Recently, an A₃AR PET ligand, [18F]FE@SUPPY (94), based on a series of pyridine A₃AR antagonists, was introduced [126]. Several nucleoside derivatives that bind with nanomolar affinity at the A₃AR and that contain ⁷⁶Br for PET imaging were recently reported, including the antagonist MRS5147 (84) [127].

6. Concluding remarks

In conclusion, selective agonists and antagonists for all four adenosine receptor subtypes have been developed and diagnostic and therapeutic applications are being explored.
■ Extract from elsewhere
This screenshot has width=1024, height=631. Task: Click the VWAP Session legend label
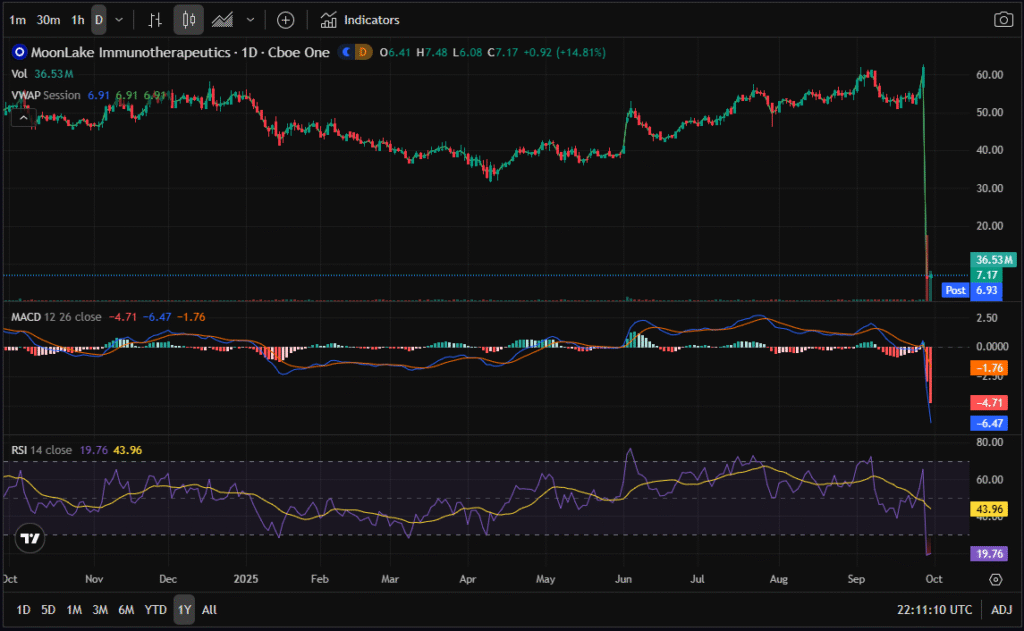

The first selective AR agonist, the A_2A agonist regadenoson (Lexiscan®), has been approved as a diagnostic drug for myocardial perfusion imaging. Many other selective agonists and antagonists for the various receptor subtypes are undergoing clinical trials for a broad range of indications. Although some trials of the selective ligands have been discontinued, the most advanced drugs so far have been capadenoson and tecadenoson (A₁ agonists for atrial fibrillation, or paroxysmal supraventricular tachycardia, respectively), apadenoson and binode-noson (A_2A agonists for myocardial perfusion imaging), preladenant (A_2A antagonist) for the treatment of Parkinson’s disease, and CF101 and CF102 (A₃ agonists for inflammatory diseases and cancer, respectively).